The word "will" marks the lines to keep; find each one in the data and copy it.

(Records from a collection)
__________

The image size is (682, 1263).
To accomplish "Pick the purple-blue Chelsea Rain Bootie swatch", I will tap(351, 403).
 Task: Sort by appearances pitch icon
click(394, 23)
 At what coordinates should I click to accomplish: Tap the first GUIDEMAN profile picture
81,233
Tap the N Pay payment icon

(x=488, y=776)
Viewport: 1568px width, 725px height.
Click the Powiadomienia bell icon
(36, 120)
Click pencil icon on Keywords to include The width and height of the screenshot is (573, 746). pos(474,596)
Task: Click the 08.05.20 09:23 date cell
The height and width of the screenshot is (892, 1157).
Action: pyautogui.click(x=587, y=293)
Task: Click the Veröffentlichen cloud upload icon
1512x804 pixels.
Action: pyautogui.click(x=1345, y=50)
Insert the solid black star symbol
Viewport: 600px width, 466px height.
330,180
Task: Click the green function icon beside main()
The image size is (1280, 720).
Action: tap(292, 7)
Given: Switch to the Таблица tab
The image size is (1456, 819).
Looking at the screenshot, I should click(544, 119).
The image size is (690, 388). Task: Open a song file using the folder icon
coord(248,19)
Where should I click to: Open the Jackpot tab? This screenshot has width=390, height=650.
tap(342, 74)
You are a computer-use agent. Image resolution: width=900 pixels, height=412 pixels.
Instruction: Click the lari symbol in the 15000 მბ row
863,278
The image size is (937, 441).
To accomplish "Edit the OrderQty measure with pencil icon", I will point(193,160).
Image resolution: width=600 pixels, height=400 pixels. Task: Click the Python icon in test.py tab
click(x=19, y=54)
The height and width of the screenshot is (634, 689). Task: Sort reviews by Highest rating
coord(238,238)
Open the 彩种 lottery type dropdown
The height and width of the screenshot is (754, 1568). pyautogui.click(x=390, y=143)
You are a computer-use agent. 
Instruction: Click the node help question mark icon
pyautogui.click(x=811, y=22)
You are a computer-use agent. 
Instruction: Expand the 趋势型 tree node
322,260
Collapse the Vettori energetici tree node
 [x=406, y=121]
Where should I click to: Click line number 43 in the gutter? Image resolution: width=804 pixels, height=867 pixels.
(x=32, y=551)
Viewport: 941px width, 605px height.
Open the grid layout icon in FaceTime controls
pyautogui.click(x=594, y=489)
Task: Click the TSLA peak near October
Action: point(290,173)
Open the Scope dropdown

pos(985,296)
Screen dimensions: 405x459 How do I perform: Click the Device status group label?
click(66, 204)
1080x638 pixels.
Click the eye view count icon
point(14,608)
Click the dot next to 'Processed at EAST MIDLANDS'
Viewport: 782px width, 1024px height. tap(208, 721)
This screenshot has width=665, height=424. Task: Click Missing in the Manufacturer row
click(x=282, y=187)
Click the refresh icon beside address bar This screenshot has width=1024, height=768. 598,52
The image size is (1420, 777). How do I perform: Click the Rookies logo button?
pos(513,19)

__________

● Written solution:
To accomplish "Pick the purple-blue Chelsea Rain Bootie swatch", I will tap(351, 403).
To accomplish "Edit the OrderQty measure with pencil icon", I will point(193,160).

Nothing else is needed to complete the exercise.